* Task input
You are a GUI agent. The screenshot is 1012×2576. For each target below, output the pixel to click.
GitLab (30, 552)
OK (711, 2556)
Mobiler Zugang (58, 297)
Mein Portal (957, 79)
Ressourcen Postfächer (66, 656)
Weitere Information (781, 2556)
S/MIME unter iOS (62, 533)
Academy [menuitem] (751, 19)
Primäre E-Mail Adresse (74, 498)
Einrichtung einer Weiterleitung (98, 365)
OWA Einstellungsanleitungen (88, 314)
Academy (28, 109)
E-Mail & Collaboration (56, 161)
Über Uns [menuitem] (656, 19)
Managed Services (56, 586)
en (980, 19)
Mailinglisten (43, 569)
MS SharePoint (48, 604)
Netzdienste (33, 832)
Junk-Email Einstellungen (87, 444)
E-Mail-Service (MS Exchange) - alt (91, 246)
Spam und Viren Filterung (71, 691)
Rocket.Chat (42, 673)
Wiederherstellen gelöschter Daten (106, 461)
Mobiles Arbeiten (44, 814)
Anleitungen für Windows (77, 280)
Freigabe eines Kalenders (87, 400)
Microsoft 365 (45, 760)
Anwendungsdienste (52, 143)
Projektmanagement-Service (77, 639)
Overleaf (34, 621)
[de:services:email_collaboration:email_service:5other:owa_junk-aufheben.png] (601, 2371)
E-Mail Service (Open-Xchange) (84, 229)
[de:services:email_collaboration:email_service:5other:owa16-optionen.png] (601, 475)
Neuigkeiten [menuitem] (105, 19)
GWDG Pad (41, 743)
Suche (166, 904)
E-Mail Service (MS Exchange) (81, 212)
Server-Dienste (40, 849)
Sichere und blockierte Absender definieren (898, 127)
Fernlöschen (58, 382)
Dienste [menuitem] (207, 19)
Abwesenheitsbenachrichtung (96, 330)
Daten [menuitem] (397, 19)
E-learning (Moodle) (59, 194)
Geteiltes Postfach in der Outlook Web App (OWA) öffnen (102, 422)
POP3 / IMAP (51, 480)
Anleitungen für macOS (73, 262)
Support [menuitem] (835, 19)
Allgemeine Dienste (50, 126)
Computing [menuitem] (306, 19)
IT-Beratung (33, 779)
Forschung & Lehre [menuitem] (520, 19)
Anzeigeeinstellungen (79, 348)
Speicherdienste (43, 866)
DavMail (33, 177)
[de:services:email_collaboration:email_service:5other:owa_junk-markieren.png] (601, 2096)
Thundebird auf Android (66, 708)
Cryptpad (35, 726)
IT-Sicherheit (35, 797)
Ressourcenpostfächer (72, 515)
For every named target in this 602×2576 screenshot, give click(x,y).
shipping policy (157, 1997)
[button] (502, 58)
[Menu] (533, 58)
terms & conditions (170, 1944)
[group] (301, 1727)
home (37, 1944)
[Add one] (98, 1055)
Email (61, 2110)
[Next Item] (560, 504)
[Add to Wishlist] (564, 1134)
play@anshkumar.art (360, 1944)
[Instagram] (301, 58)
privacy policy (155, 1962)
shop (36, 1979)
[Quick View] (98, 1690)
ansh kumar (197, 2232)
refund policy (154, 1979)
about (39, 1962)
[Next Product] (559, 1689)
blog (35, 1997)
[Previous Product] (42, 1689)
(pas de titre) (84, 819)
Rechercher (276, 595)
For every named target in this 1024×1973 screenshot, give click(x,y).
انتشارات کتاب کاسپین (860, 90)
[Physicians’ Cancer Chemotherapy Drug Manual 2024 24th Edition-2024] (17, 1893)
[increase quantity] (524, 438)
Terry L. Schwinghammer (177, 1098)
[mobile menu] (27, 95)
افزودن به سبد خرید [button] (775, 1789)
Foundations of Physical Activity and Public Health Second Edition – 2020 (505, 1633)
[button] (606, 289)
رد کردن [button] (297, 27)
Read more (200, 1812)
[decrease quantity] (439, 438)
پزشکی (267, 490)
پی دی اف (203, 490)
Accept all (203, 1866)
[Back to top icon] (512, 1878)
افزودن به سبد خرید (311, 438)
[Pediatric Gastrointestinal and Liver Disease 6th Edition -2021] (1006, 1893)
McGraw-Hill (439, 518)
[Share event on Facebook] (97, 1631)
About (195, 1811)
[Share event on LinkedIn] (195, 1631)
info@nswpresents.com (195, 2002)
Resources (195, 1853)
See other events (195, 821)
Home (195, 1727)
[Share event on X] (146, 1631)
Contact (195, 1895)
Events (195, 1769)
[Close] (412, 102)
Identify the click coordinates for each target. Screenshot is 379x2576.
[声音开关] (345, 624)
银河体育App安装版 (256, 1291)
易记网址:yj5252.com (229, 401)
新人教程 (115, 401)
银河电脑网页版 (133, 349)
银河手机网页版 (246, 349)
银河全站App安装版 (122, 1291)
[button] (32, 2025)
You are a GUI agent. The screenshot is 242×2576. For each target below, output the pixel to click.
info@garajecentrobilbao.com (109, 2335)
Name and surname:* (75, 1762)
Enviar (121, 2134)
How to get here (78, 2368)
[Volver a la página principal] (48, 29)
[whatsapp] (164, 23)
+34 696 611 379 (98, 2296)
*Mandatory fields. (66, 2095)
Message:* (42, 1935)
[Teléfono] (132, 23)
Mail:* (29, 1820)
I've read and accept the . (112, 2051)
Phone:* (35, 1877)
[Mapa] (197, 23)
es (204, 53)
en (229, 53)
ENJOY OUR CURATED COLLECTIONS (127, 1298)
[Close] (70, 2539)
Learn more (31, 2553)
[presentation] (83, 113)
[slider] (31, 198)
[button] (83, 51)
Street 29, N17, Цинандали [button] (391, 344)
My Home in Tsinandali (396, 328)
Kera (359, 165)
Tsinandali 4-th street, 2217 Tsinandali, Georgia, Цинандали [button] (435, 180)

* What you have to do
In the listing above, find the line containing "Rechercher (276, 595)" and the line containing "Phone:* (35, 1877)", then retype both and every line between them exactly, with nothing else.

* Solution to the exercise
Rechercher (276, 595)
For every named target in this 1024×1973 screenshot, give click(x,y).
انتشارات کتاب کاسپین (860, 90)
[Physicians’ Cancer Chemotherapy Drug Manual 2024 24th Edition-2024] (17, 1893)
[increase quantity] (524, 438)
Terry L. Schwinghammer (177, 1098)
[mobile menu] (27, 95)
افزودن به سبد خرید [button] (775, 1789)
Foundations of Physical Activity and Public Health Second Edition – 2020 (505, 1633)
[button] (606, 289)
رد کردن [button] (297, 27)
Read more (200, 1812)
[decrease quantity] (439, 438)
پزشکی (267, 490)
پی دی اف (203, 490)
Accept all (203, 1866)
[Back to top icon] (512, 1878)
افزودن به سبد خرید (311, 438)
[Pediatric Gastrointestinal and Liver Disease 6th Edition -2021] (1006, 1893)
McGraw-Hill (439, 518)
[Share event on Facebook] (97, 1631)
About (195, 1811)
[Share event on LinkedIn] (195, 1631)
info@nswpresents.com (195, 2002)
Resources (195, 1853)
See other events (195, 821)
Home (195, 1727)
[Share event on X] (146, 1631)
Contact (195, 1895)
Events (195, 1769)
[Close] (412, 102)
Identify the click coordinates for each target. Screenshot is 379x2576.
[声音开关] (345, 624)
银河体育App安装版 (256, 1291)
易记网址:yj5252.com (229, 401)
新人教程 (115, 401)
银河电脑网页版 (133, 349)
银河手机网页版 (246, 349)
银河全站App安装版 (122, 1291)
[button] (32, 2025)
You are a GUI agent. The screenshot is 242×2576. For each target below, output the pixel to click.
info@garajecentrobilbao.com (109, 2335)
Name and surname:* (75, 1762)
Enviar (121, 2134)
How to get here (78, 2368)
[Volver a la página principal] (48, 29)
[whatsapp] (164, 23)
+34 696 611 379 (98, 2296)
*Mandatory fields. (66, 2095)
Message:* (42, 1935)
[Teléfono] (132, 23)
Mail:* (29, 1820)
I've read and accept the . (112, 2051)
Phone:* (35, 1877)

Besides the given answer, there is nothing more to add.